I recommend the Black Swan Group for negotiation.
One of the founders was an FBI negotiator for hostage situations; Chris Voss. He was in situations were the stakes were high, "give me a car or I will shoot a hostage". His book 'Never Split the Difference: Negotiating As If Your Life Depended On It'. https://www.amazon.com/Never-Split-Difference-Negotiating-Depended-ebook/dp/B014DUR7L2 Their YouTube channel https://www.youtube.com/@Blackswanltd1 Their techniques are highly influential on me. Funny.
"Never split the difference" was a mantra throughout this course. The concept is simple. If you're splitting the difference, one of you is leaving something on the table - and it's usually you if the idea isn't yours. You have to get a feel for what the other side REALLY wants. Then you can decide if splitting the difference is a legitimate option - but most people fail to take the time to determine this. Even if you do this, then you may wind up losing. During the training, I was involved in a conversation over a (fake) sale of a business. We were literally $1mm apart and there were a few odds and ends left on the table. He says "how about we meet in the middle? (split the difference)". The minute HE said that, I agreed, but only if he gave up one other point. At that stage, he'd given me the signal that he'd gotten what he wanted. I guess he thought he was being tricky by changing the language, but after we broke the deal down, he laughed when we got to that part of the discussion point. He admitted he knew splitting the difference was in his favor - and hoped I'd gotten everything I wanted. His mistake was thinking the money was all that mattered. That's the interesting part, though. In a lot of these negotiations, the money is only secondary to many other complex moving parts. I had the hardest time telling my boss he was a terrific salesman but not the guy to make contracts. That became my job- learned from Dale Carnegie courses and watching my first boss.
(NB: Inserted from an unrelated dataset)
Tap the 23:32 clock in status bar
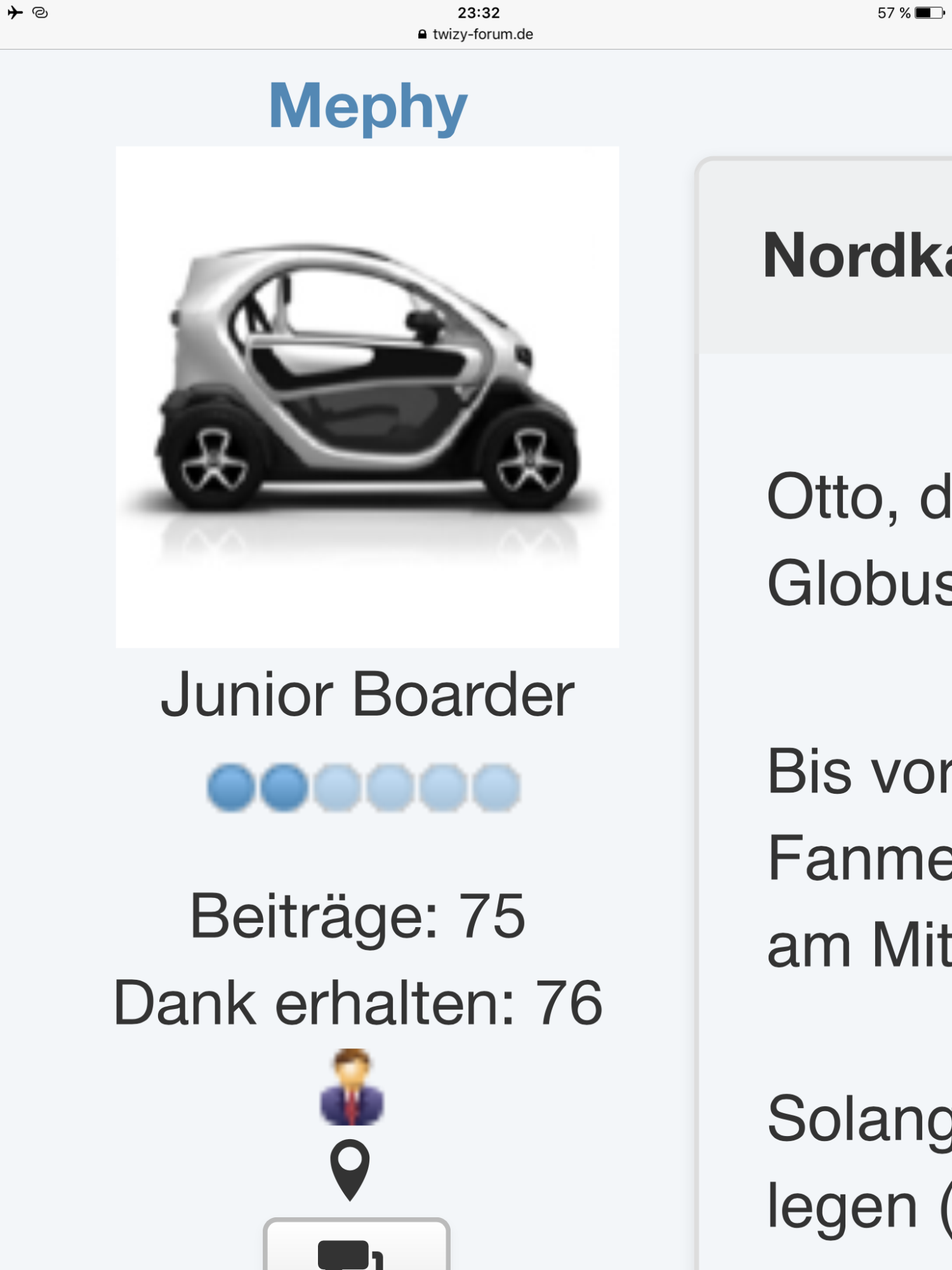 pos(479,13)
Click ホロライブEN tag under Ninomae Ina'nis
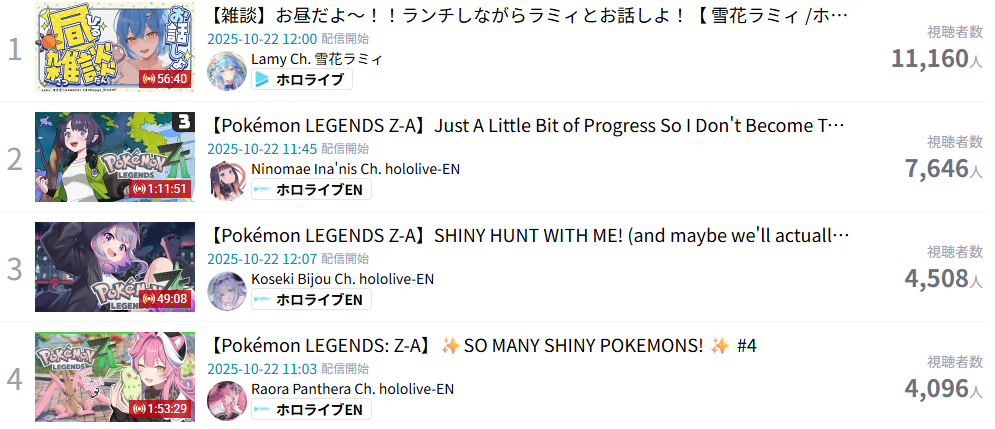Viewport: 995px width, 429px height. 312,189
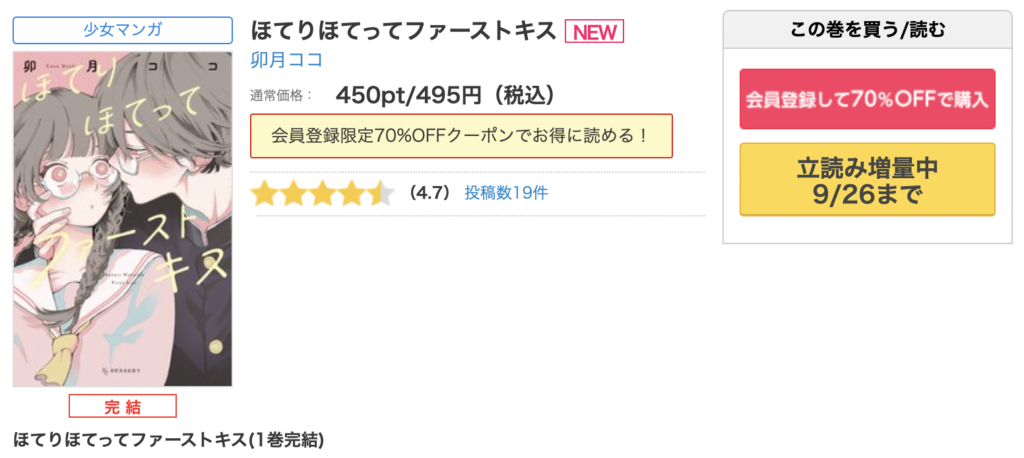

Speaking of negotiations, I just read somewhere that about half of the Chinese that are arriving on flights from China are infected with COVID. Isn't this pretty much how they did it last time, with the flights from out of country? I seem to remember that Italy got hit particularly hard and that it was directly traceable to foreign arrivals from China.
As should be evident from my nom de blog, i am a retired lawyer. I spent nearly forty years negotiating settlements, and learned that there are some things that can not be negotiated. It is well to recognize those things at the outset so as to not waste one's time. For example, the issue of one's eternal destiny is not negotiable. It is rather more like win/lose, and if you err, the outcome is rather tragically final. Pascal knew this. You should learn it as well.